Stored data entries
=======

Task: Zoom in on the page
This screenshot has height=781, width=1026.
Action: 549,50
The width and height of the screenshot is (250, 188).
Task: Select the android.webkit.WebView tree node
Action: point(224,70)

=======

> _Exercise description_
In full and exactly as written, repeat the data.

> _Output of the exercise_
Task: Zoom in on the page
This screenshot has height=781, width=1026.
Action: 549,50
The width and height of the screenshot is (250, 188).
Task: Select the android.webkit.WebView tree node
Action: point(224,70)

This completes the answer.